Otherwise, happily, a lot of empty ground was provided, giving a very spacious feel to the centre of St Anton. The old station building was sold to the Hotel Post, which is now running the old restaurant there. The new scheme did not quite create the ski-back-to-the door access to the village centre hotels that some of us had imagined, but most of them are an easy stroll of less than five minutes from the foot of the slopes.

Another crucial development has been the construction of a new cable car from the suburb of Nasserein to the top of Gampen. Previously Nasserein had always been regarded as a less desirable place to stay because of difficulties of getting quick access to the main ski area. But thanks to this new installation the chalets and hotels located in Nasserein are nowadays much more in demand. (Although the new lift does not make Nasserein any closer to the après-ski hotspots, the well-lit footpath, lined with wooden sculptures of famous ski racers, that runs along the route of the old railway line makes for an agreeable stroll to and from the village centre.)

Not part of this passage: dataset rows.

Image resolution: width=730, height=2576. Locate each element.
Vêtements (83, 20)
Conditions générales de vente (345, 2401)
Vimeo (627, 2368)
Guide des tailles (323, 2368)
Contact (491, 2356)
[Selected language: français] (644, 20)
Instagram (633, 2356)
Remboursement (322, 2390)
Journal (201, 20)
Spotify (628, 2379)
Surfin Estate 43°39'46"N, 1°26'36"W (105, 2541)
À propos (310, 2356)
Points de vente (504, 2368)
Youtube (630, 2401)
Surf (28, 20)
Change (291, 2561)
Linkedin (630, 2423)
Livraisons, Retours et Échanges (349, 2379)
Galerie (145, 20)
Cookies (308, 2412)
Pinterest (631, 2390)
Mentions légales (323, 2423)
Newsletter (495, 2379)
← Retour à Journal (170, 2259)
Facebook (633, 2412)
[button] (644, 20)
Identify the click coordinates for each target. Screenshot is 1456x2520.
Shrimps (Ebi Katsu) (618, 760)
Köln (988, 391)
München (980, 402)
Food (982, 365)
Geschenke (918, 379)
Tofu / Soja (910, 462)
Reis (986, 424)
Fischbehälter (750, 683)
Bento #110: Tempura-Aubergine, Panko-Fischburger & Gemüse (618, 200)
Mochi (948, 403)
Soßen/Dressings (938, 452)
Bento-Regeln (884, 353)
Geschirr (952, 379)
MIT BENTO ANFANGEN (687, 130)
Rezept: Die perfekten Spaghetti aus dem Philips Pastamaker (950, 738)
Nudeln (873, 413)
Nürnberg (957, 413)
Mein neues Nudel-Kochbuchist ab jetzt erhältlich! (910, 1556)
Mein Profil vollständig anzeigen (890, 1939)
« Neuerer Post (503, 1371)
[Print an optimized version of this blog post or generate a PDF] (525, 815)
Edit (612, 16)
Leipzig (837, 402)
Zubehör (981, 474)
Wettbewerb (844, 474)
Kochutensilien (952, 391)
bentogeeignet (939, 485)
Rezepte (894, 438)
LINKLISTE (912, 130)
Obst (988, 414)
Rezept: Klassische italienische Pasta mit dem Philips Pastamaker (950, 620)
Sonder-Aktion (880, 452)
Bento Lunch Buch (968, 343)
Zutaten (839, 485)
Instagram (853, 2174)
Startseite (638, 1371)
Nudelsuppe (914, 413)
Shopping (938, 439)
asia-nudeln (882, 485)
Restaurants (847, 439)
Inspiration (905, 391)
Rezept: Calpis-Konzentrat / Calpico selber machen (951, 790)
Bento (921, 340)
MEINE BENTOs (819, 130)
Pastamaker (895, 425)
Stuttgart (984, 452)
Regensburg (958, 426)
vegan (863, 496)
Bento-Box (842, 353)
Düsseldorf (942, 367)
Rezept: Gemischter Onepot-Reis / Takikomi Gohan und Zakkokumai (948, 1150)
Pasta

But for all its recent modernisations, St Anton’s appeal as a ski resort is still largely based on its sense of history and its connections with the origins of the activity of skiing and snowboarding as we know them today. The Pastor at neighbouring Lech — also covered by the Arlberg lift pass — is recorded as visiting his parishioners on skis as early as 1895, so it can be seen that the region has a long skiing tradition. Hannes Schneider opened the Arlberg Ski School, which became a model for ski schools the world over, in St Anton in 1921. The early Arlberg skiers were responsible for developing a ski technique, named after their region, which was a standard to which skiers the world over aspired for almost half a century. It involved the skis being clamped tightly together in the parallel position and the upper body facing resolutely down the valley. Although the great French champion Emile Allais challenged the Austrian technique just before the war,  it was only recently as the 1960s that  French instructors really started to question the Arlberg orthodoxies.

The British have a long association with St Anton dating right back to the early days of the Arlberg Ski School. British ski pioneers helped start the Kandahar downhill race here in 1928 and still today it remains one of the key fixtures on the World Cup circuit. This and many other interesting associations are commemorated in St Anton’s ski museum — one of the best of its kind in the Alps. It is well worth a visit on a snowy day, or you can look around it after having dinner in the excellent restaurant with which it shares its building. The museum was used as the façade for the main chalet in the 2011 film Chalet Girl.